WRITTEN BY PROF. ANTHONY EZE
The decision of the Central Bank of Nigeria (CBN) to collaborate with the Chartered Institute of Bankers of Nigeria (CIBN) in the fight against internet bank fraud and other related cyber crimes is a direct response to the increasing challenge that e-crimes pose to the banking industry and the economy. No doubt, the plan to work with the leadership of the banks has become necessary to ensure that financial transactions in the banking sector are secure.


The proposed partnership between the apex bank and the CIBN has become even more urgent following the recent arrest of a professional internet hacker, who, in his confessional statement, revealed that Nigerian banks do not have enough cyber security which makes it easy for hackers to have access to the accounts of high profile customers. It is obvious that the financial institutions, especially the banks, could be at great risk and the economy even worse off if the rising internet fraud is not contained.


Already, the economy is reportedly losing about one hundred and twenty-seven billion naira annually to cybercrime. According to the CBN half-year report 2018, the banking industry recorded about seventeen thousand cases of fraud and forgeries involving about six billion naira within the period.


Also, a report by the Nigeria Deposit Insurance Corporation (NDIC) showed that fraud on e-payment platforms in the Nigeria’s banking industry increased by 183 per cent. More worrisome is a recent report in the United Kingdom-based Centre for Strategic and International Studies, which claimed that cybercrime in Nigeria amounts to zero point eight per cent of Nigeria’s GDP.


This is why the Cybercrime bill before the National Assembly needs to be reviewed and passed expeditiously in view of the present cyber security threats. Before the expected passage, banks are advised to employ experts to secure their systems from internet fraudsters. In addition, CBN should commence the establishment of the e-fraud risk information centre it announced since 2015. The centre, modeled after that of South Africa, offers useful insights into the modus operandi of internet hackers in the banking industry and how to check it to the barest level.

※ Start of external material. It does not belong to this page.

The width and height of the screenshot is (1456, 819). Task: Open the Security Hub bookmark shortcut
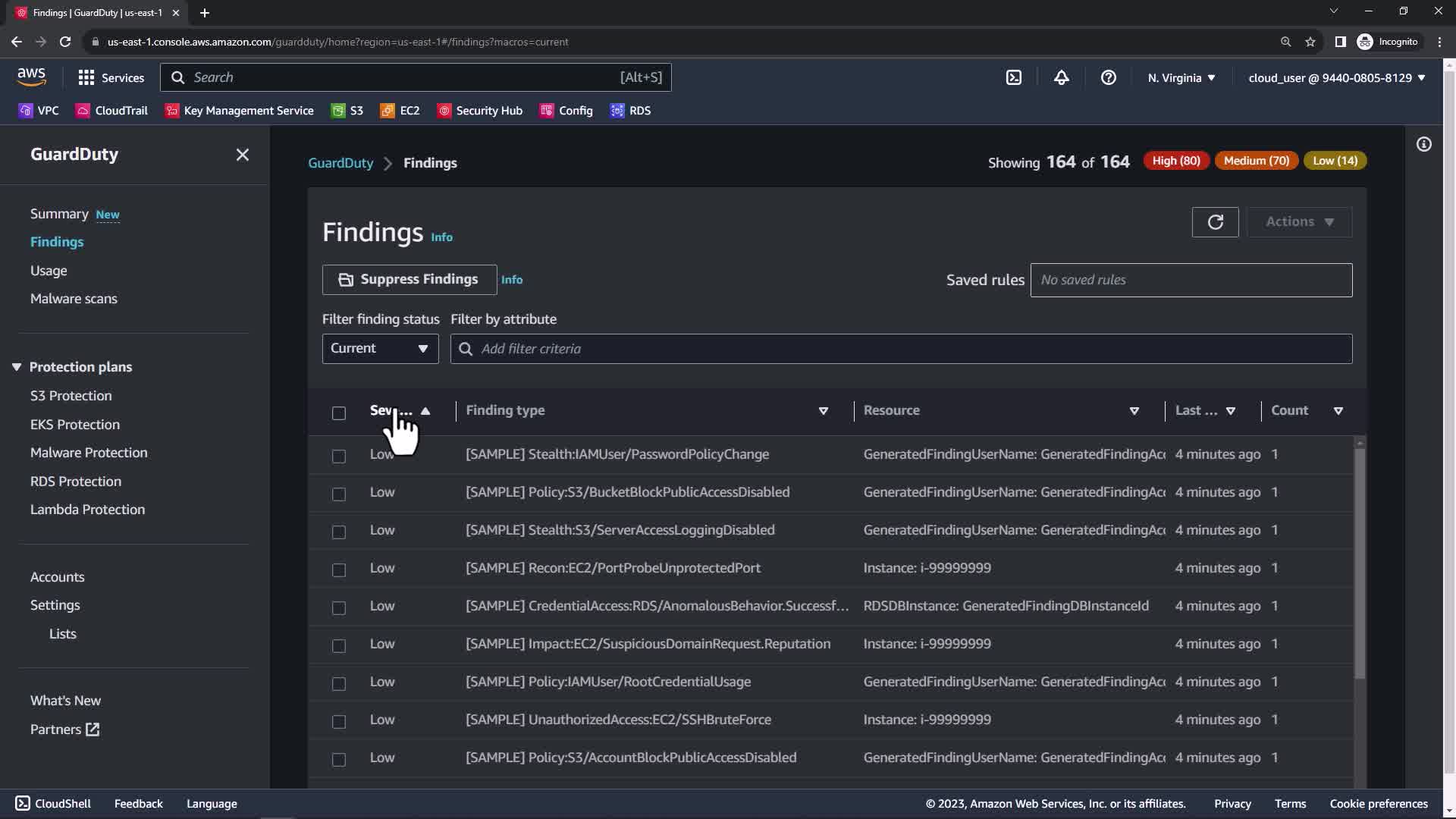[480, 111]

This innovation, which has come at the right time, should make the establishment of the e-fraud risk information centre a matter of priority. This is urgent considering the increasing growth of e-payment transactions in Nigeria. The CBN and the leadership of CIBN should be mindful of the fact that e-fraudsters have developed sophisticated devices to shut down the software of some financial organizations, sometimes for an hour or more, a window period reported to be enough to carry out a successful cyber crime.

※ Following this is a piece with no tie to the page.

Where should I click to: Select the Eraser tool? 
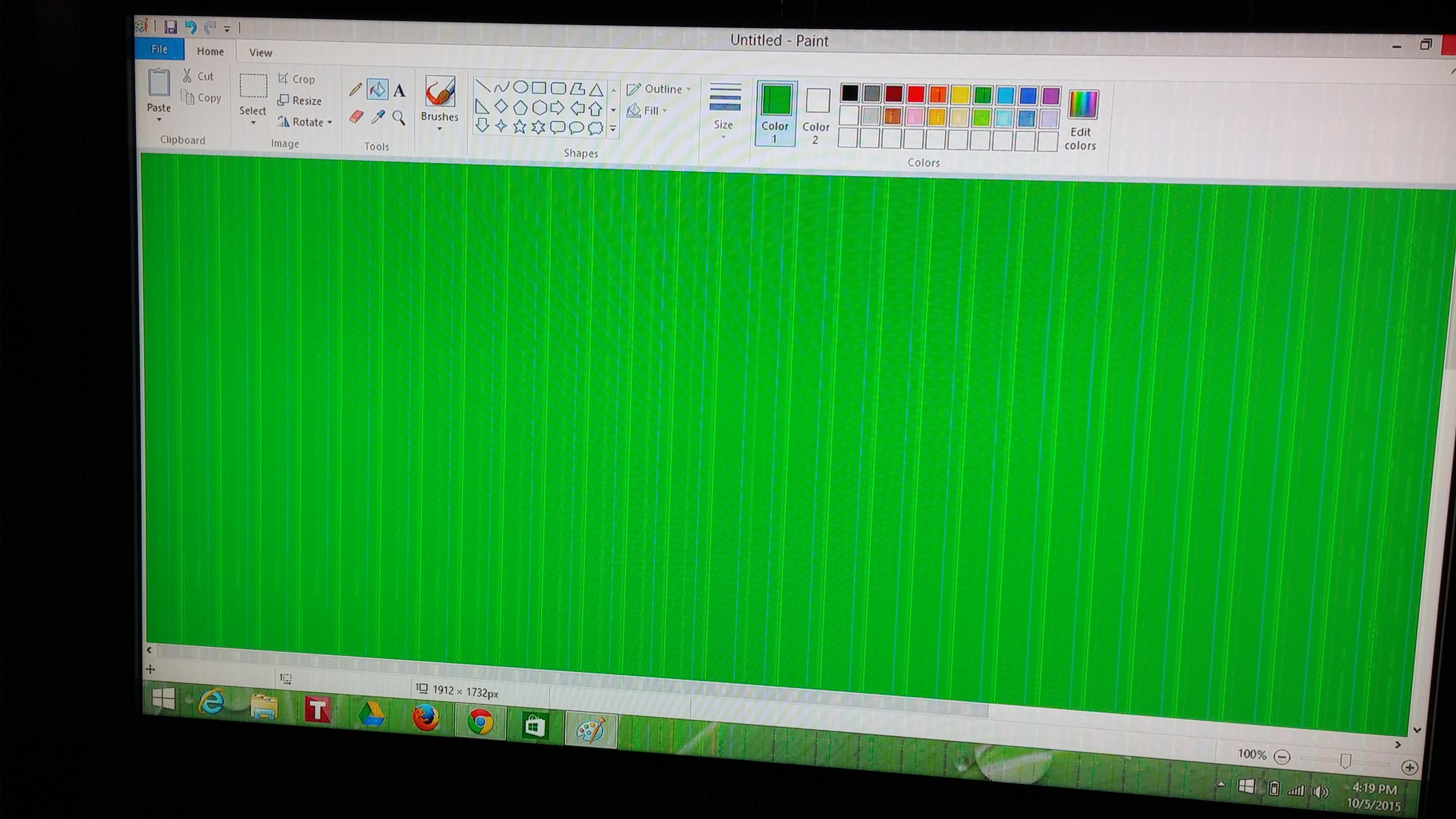[356, 116]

A security assessment of Nigerian banks, a few years ago, showed that
e-fraudsters deployed over 185 fake mobile applications on the websites of about 15 commercial banks across the country and extracted customers’ personal and financial information with the intent to defraud them of billions of naira. CBN statistics show that the e-fraud transactions have been on a steady rise.


There is no doubt that the rising cases of internet fraud pose a big threat to stability in the banking industry. The solution should be multifaceted, including training professionals in anti-hacking operations. The e-fraud risk information centre should have a mechanism to dictate ‘abuse’ within the banks because, very often, the fraud is aided by some bank employees. This also calls for the strengthening of the banks’ internal control systems by getting the necessary hardware and trained professionals to man them.


Considering the important role of the banking industry in the economy, and the fact that cybercrime has become a menacing phenomenon, it should be tackled frontally. Owing to the fact that it was not captured in our Criminal Code Act, there is need for a new tough law that the police and the anti-graft agencies can work with, to effectively deal with the crime.